#### Directions:
Below this line are records; write out exactly the lines from the one containing "541x461 pixels." through the one containing "the Photos flower", with the pictures left out.

#### Supplied records:
· · · · ·

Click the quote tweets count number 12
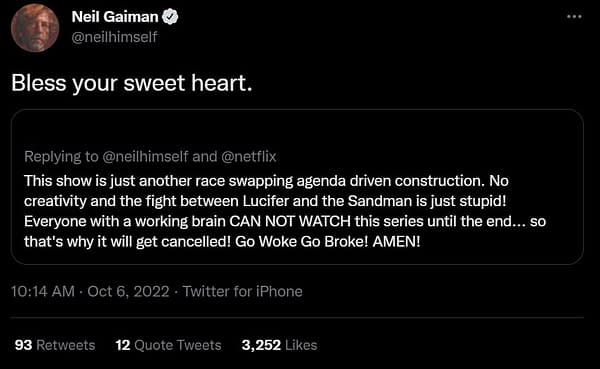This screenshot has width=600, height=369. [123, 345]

· · · · ·

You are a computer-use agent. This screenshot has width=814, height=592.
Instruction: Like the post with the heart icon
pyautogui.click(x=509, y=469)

· · · · ·

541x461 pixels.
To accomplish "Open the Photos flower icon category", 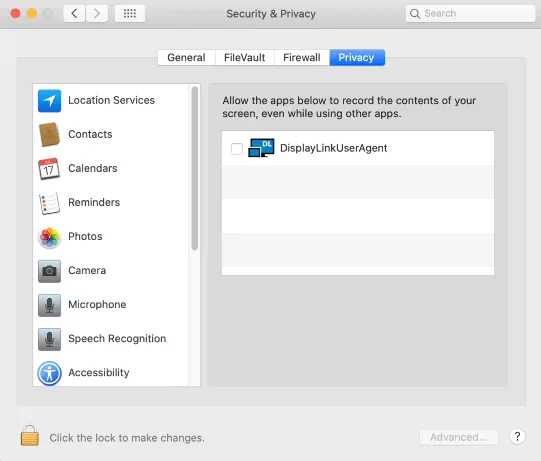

· · · · ·

#### Reply:
541x461 pixels.
To accomplish "Open the Photos flower icon category", 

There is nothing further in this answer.